Ik blijf in verwarring achter, vol grote gevoelens die ik maar moeilijk kan verenigen. Eén daarvan is scherpe ergernis. ‘Volgende week ligt hij weer in de singel, want zo krijgt hij aandacht’, denk ik. Vlakbij staat een ggz-instelling en in ons buurtje dolen wel meer mensen rond die een beetje pafferig zijn van de medicijnen. Het andere gevoel is bewondering voor mijn medemensen.

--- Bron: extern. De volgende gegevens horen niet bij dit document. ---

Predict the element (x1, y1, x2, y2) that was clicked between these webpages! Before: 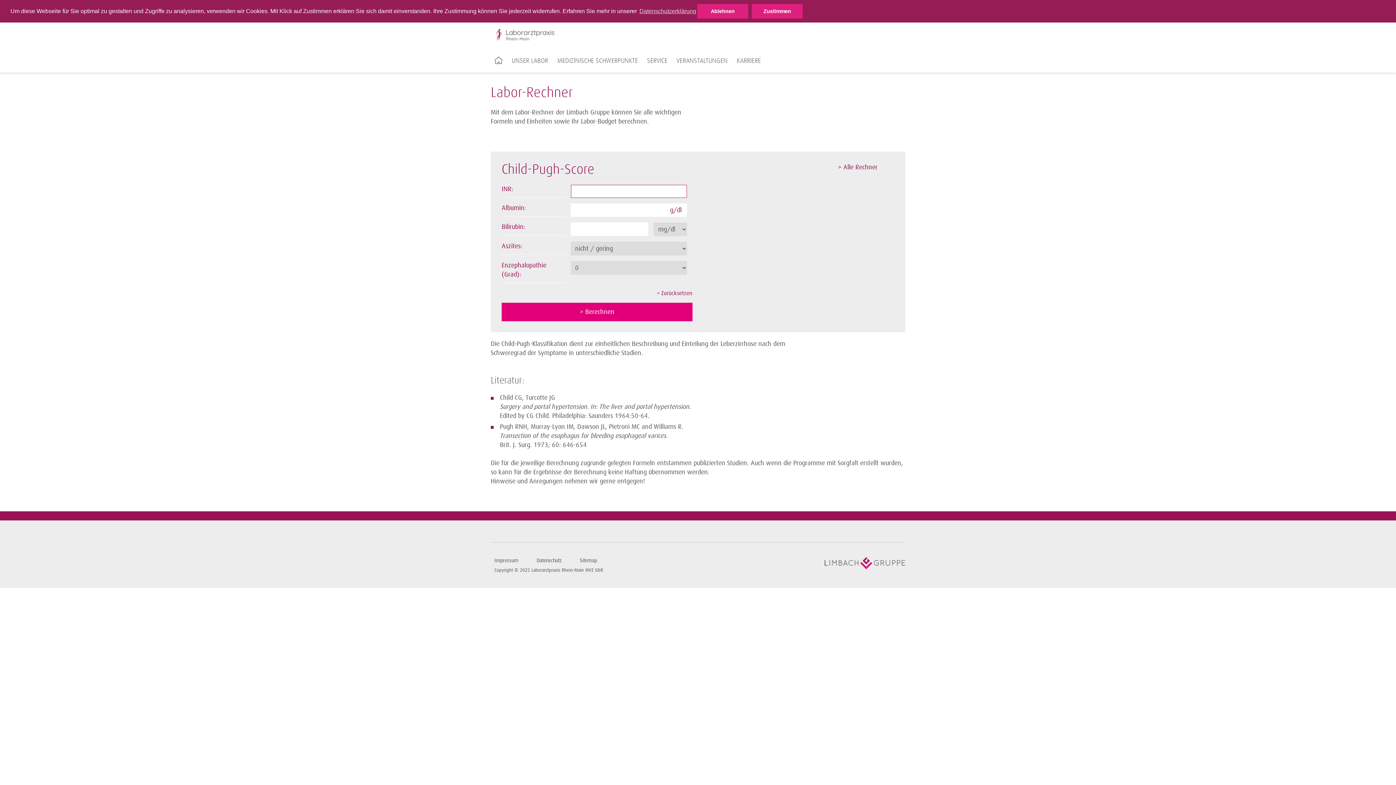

Die aardige omstanders natuurlijk, maar zeker ook de brandweercommandant die geen onvertogen woord sprak tegen de drenkeling, maar hielp zonder oordeel en zonder onderscheid des persoons. Zo mooi kan een openbare dienst dus zijn. Mijn derde gevoel is schaamte – en waar die andere twee zijn weggezakt, is dit gevoel alleen maar gegroeid. Ik denk dat ik goed heb gezien dat die man niet in levensgevaar verkeerde. Maar desondanks was hij in nood; niemand ligt voor zijn lol op een winteravond in de singel. Waar was mijn compassie?
Mijn harde reactie zal vast meerdere redenen hebben, maar laat ik het hier eens zoeken in mijn maatschappelijke situatie. Ik ben als kleine zelfstandige het nieuwe normaal. Feitelijk gaat het me goed. Maar ik merk dat ik zorg niet langer vanzelfsprekend vind. Niet om zomaar te krijgen, en kennelijk ook niet om zomaar te geven. Eerlijk gezegd voel ik me vaak vogelvrij in een gure en kale habitat. En dat doet wat met mijn gemoed.
Het idee van een basisinkomen wordt vaak in economische taal bediscussieerd. Logisch. Maar mij interesseert de psychologische kant. Hoe zou ik hebben gereageerd als ik ten diepste zeker zou zijn van mijn bestaan, omdat het mij zonder meer werd gegund? Ik denk dat een basisinkomen ons collectief aardiger zou maken.